To make the function independent of the whims of the compiler, I will avoid comparing against the overprecise-by-unknown-amount runtime value of the float. Instead, the function will compare against the nearest representable IEEE single precision float (i.e. what you'd naively expect the function to do, before learning about extended precision). You can get that value, in many languages, by casting to a volatile float or storing in a volatile float field.

Applying both of these fixes (while still trying to avoid risky boundaries) gives a corrected solution in C#:

private static volatile float staticVolatileFloat;
private static float RemoveExtendedPrecision(float f) {
staticVolatileFloat = f;
return staticVolatileFloat;
}

public static bool EqualAfterRemovingExtendedPrecision(int i, float f) {
f = RemoveExtendedPrecision(f);
var iToF = RemoveExtendedPrecision((float)i);

if (iToF == RemoveExtendedPrecision((float)int.MaxValue))
return false; // rounded out of range, can't be represented
if ((int)iToF != i)

#### What to do
1: List each distinct name that the code in the float comparison excerpt declares for a field, parameter, or local variable.
2: Please transcribe the float comparison excerpt from "private static volatile" to "((int)iToF != i)".
The entries after this point are not needed.

#### Data listing

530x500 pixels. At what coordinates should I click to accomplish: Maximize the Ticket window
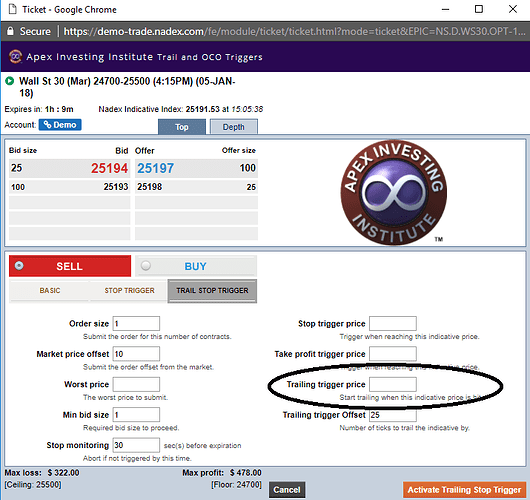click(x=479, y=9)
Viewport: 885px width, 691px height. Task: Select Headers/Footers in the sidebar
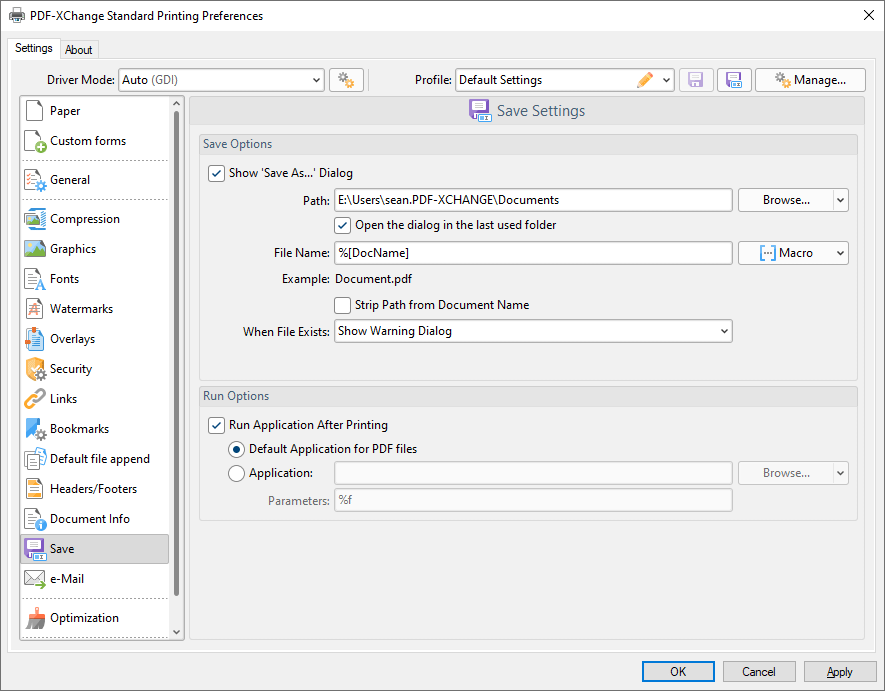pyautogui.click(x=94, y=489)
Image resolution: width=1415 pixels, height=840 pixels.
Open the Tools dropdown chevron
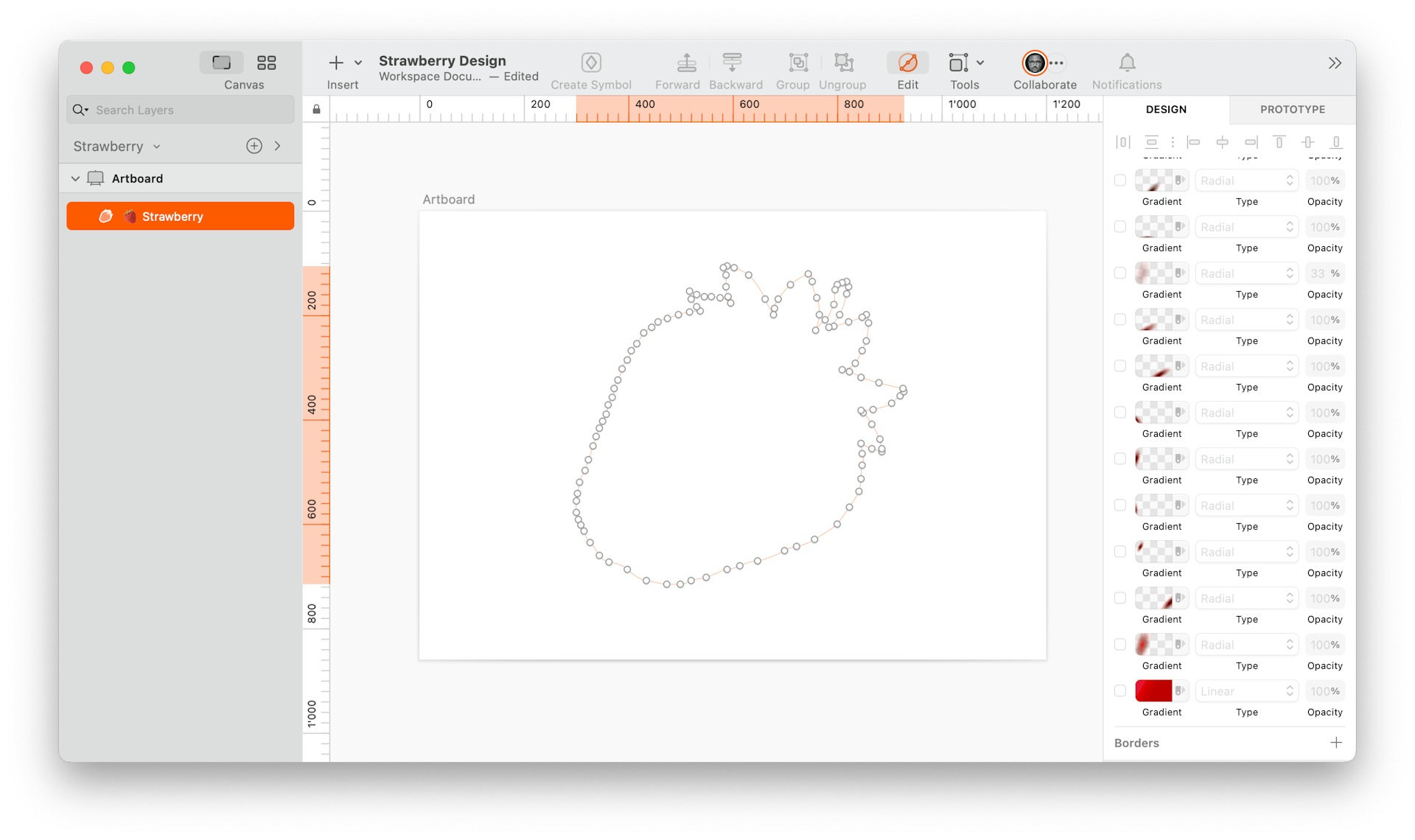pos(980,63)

#### Answers for the exercise
1: staticVolatileFloat, f, i, iToF

2:
private static volatile float staticVolatileFloat;
private static float RemoveExtendedPrecision(float f) {
staticVolatileFloat = f;
return staticVolatileFloat;
}

public static bool EqualAfterRemovingExtendedPrecision(int i, float f) {
f = RemoveExtendedPrecision(f);
var iToF = RemoveExtendedPrecision((float)i);

if (iToF == RemoveExtendedPrecision((float)int.MaxValue))
return false; // rounded out of range, can't be represented
if ((int)iToF != i)